▸ **Exercise description**: Beginning with the line that holds "Instruction: Reply to Thequietman's tweet" and ending with the last line of the entries below, copy every line exactly and nothing else, with the pictures left out.

▸ **The records**:
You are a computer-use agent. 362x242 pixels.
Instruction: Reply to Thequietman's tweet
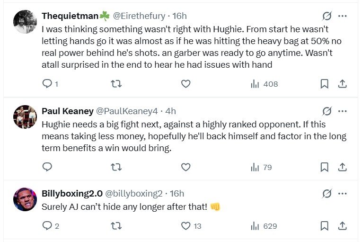click(47, 84)
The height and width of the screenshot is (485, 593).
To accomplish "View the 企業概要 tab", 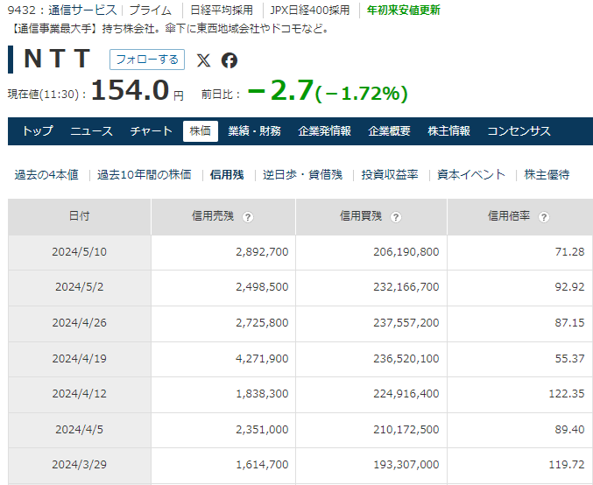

▸ **Exercise solution**:
Instruction: Reply to Thequietman's tweet
click(47, 84)
The height and width of the screenshot is (485, 593).
To accomplish "View the 企業概要 tab", 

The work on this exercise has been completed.